_Task prompt_.
Pick out each line in these entries that contains the string "computer".

(Stored data)
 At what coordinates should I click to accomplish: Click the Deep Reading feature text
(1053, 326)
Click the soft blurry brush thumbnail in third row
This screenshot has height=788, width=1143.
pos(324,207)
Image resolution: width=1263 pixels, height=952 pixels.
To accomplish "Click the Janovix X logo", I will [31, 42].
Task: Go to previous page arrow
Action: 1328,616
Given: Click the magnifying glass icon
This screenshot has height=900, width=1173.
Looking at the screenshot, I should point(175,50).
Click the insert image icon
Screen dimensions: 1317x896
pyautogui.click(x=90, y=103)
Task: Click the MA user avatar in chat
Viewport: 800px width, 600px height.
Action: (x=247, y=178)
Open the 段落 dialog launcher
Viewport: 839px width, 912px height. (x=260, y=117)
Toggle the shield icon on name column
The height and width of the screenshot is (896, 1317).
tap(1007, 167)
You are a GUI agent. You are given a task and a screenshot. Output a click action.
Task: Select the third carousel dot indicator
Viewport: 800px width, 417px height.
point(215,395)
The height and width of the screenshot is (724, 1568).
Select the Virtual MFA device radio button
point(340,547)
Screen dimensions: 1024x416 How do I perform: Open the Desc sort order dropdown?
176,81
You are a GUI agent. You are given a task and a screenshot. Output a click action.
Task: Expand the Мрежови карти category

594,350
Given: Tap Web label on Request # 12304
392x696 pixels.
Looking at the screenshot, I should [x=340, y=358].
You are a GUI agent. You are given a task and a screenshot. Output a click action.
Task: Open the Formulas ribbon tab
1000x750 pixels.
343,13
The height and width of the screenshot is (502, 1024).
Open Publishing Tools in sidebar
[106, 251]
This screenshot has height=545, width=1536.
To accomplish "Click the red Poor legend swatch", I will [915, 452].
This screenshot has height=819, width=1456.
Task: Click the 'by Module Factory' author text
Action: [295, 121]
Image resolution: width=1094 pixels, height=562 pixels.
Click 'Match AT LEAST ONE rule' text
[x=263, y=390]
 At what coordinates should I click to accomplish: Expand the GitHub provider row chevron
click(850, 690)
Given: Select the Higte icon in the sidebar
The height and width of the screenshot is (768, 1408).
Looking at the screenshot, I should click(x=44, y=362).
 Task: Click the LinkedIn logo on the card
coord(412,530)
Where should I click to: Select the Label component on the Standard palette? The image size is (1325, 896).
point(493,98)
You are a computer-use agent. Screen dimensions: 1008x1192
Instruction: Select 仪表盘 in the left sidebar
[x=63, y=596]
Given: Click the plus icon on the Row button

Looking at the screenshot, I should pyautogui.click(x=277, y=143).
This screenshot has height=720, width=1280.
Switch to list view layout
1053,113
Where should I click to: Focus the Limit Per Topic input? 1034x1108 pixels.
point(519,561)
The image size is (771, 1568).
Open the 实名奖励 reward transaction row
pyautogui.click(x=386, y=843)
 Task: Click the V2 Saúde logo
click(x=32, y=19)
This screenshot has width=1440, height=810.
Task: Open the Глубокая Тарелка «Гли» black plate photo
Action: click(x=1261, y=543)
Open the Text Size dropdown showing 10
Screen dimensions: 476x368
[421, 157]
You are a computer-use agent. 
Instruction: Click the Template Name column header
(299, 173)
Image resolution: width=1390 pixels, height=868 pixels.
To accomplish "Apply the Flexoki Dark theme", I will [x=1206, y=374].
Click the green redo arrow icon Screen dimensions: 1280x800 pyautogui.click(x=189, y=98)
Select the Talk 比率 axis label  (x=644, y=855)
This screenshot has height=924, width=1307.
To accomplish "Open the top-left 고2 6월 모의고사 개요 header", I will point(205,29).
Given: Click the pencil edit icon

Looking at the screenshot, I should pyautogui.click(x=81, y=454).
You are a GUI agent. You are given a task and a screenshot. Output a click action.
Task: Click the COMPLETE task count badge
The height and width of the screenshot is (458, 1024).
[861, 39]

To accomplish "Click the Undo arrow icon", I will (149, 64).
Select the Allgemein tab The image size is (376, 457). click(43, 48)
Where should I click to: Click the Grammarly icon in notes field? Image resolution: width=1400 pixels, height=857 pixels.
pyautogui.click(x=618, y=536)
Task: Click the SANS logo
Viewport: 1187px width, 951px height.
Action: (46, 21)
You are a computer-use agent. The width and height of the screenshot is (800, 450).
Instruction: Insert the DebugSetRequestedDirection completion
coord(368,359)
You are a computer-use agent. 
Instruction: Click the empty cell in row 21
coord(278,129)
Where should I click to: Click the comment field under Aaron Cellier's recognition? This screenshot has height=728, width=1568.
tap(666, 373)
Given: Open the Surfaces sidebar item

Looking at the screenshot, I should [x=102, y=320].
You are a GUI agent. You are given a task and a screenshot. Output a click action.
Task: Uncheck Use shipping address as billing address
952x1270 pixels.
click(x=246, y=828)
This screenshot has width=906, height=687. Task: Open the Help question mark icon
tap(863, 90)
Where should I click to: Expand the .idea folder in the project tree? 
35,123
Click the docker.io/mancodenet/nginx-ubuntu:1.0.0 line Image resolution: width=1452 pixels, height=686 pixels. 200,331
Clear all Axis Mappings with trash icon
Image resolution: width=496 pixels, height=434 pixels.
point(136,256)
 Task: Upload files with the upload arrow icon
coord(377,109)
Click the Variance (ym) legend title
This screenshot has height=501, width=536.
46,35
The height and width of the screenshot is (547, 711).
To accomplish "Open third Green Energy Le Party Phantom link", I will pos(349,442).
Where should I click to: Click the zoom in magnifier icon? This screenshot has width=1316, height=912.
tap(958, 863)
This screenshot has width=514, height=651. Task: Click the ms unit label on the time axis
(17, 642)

_Task result_.
You are a computer-use agent. Screen dimensions: 1008x1192
You are a computer-use agent. 
You are a computer-use agent. The width and height of the screenshot is (800, 450).
You are a computer-use agent. 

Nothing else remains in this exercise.